▸ **DIRECTION**
Rewrite everything from the line containing "Task: Select the 72Q超節能球泡燈 product name" down to the line containing "Action: [x=160, y=323]", swapping "product name" for "item name" and keeping all else the same.

▸ **EXTRACTED ENTRIES**
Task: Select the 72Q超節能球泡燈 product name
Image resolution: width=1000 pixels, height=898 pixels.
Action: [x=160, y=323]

---

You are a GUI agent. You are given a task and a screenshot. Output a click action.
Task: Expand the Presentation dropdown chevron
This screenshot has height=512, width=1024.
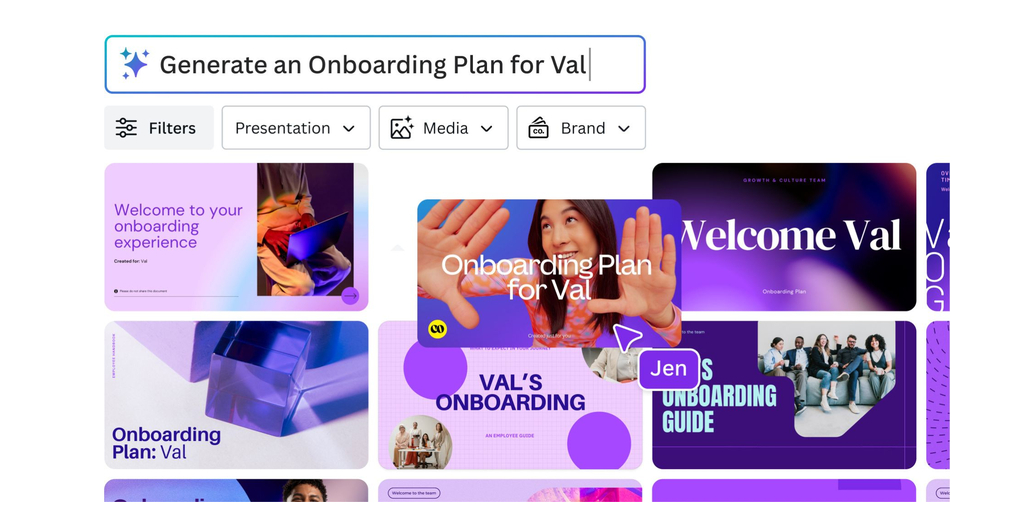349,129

▸ **FINAL RESULT**
Task: Select the 72Q超節能球泡燈 item name
Image resolution: width=1000 pixels, height=898 pixels.
Action: [x=160, y=323]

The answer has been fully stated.